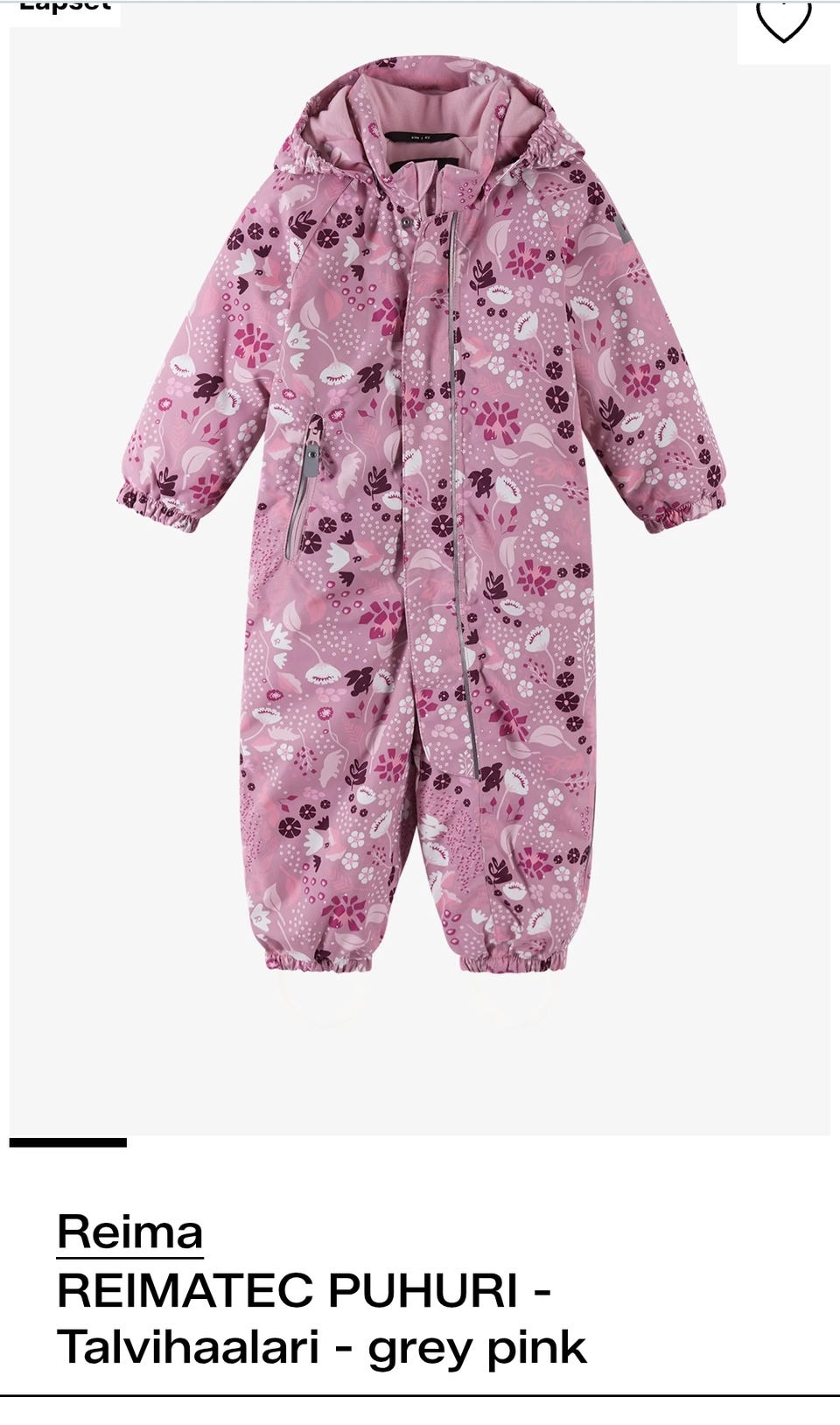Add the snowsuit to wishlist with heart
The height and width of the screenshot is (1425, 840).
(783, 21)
* * *
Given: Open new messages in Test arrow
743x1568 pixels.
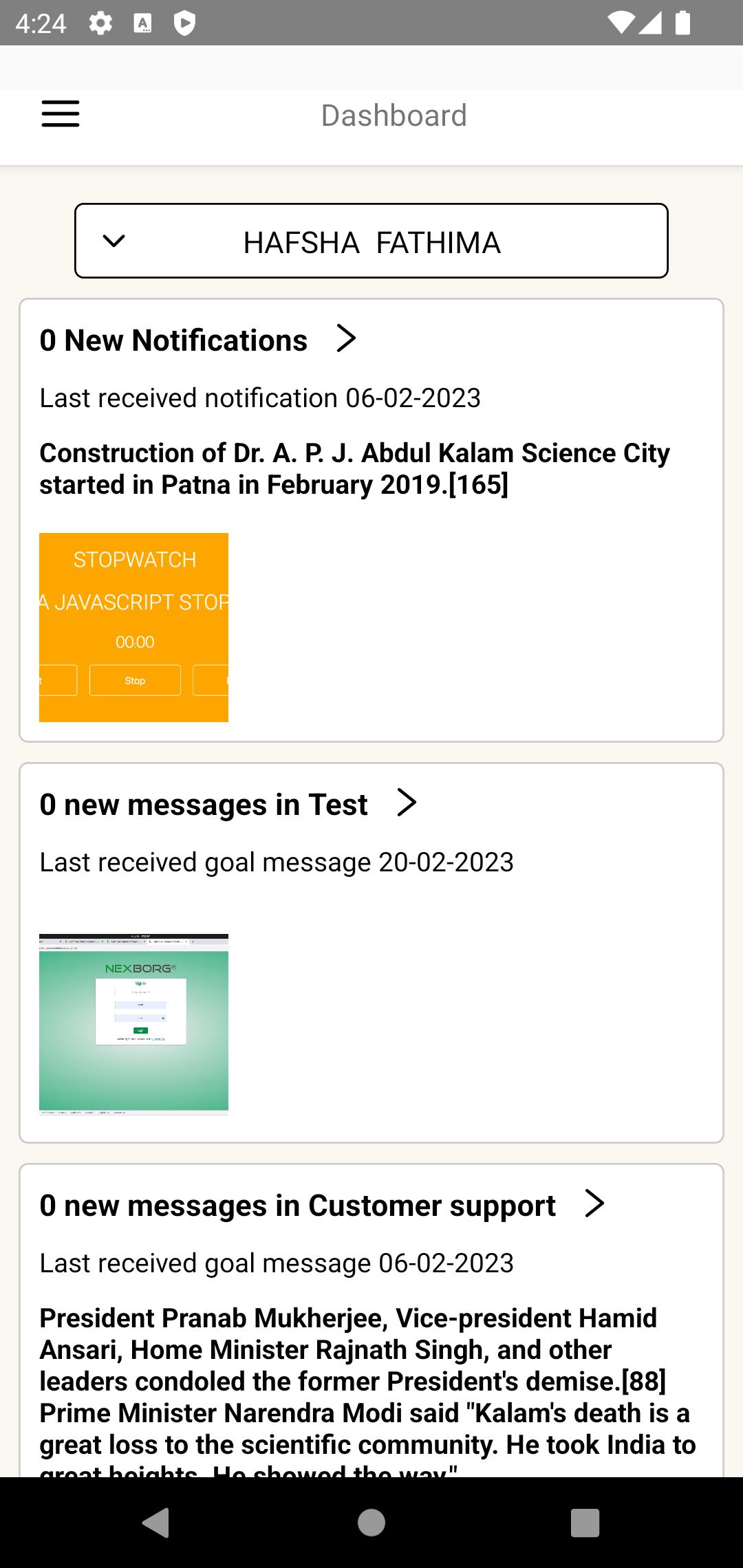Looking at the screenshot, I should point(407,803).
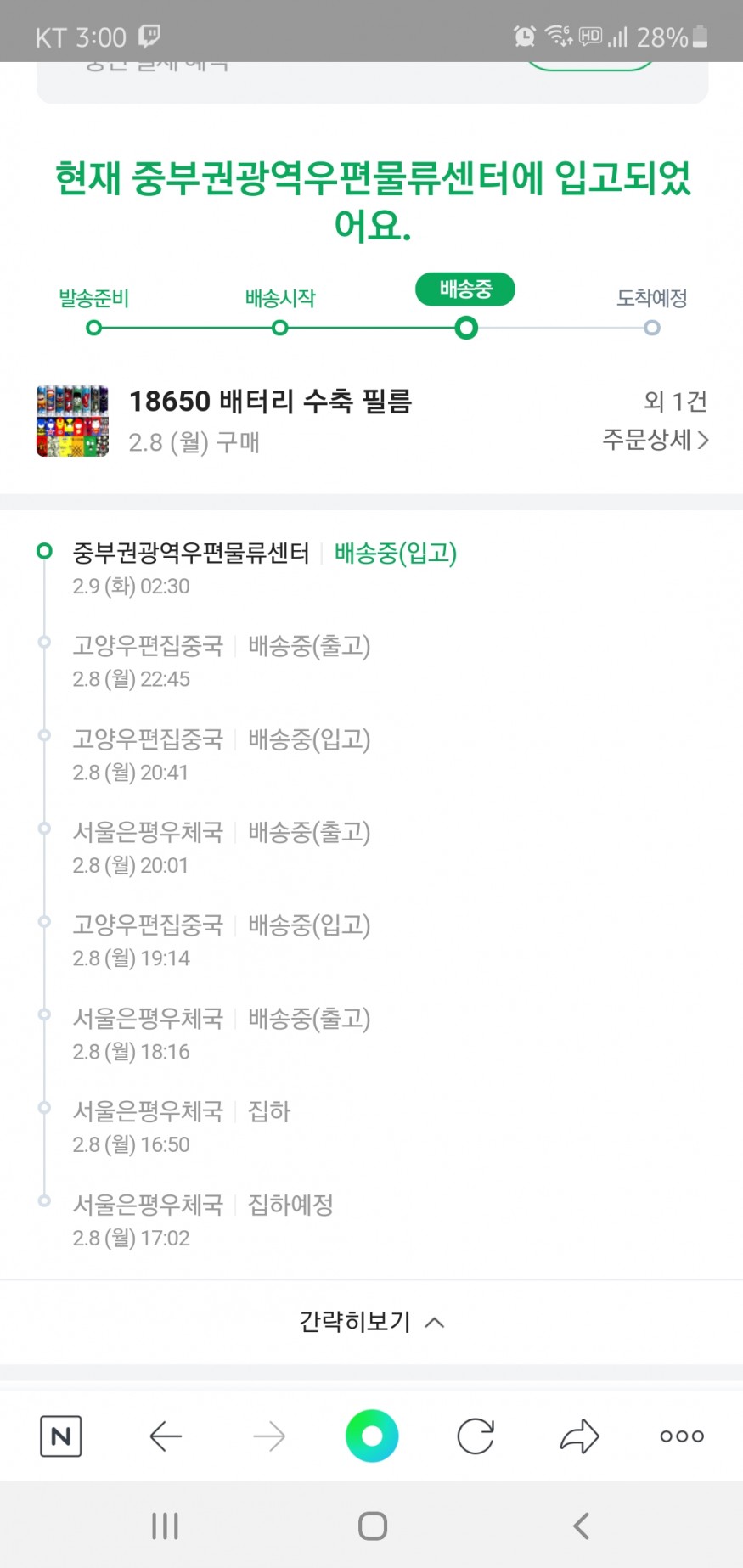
* * *
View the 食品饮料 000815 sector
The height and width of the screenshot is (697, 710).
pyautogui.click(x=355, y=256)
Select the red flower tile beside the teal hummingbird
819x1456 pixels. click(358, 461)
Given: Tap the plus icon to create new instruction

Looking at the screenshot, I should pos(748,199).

● WHAT TO PRODUCE
Please set down again, unchanged, the part of the items above that opens with the line containing "Select the red" and closes with the line containing "Looking at the screenshot, I should pos(748,199).", including both of those lines.

● WRITTEN SOLUTION
Select the red flower tile beside the teal hummingbird
819x1456 pixels. click(358, 461)
Given: Tap the plus icon to create new instruction

Looking at the screenshot, I should pos(748,199).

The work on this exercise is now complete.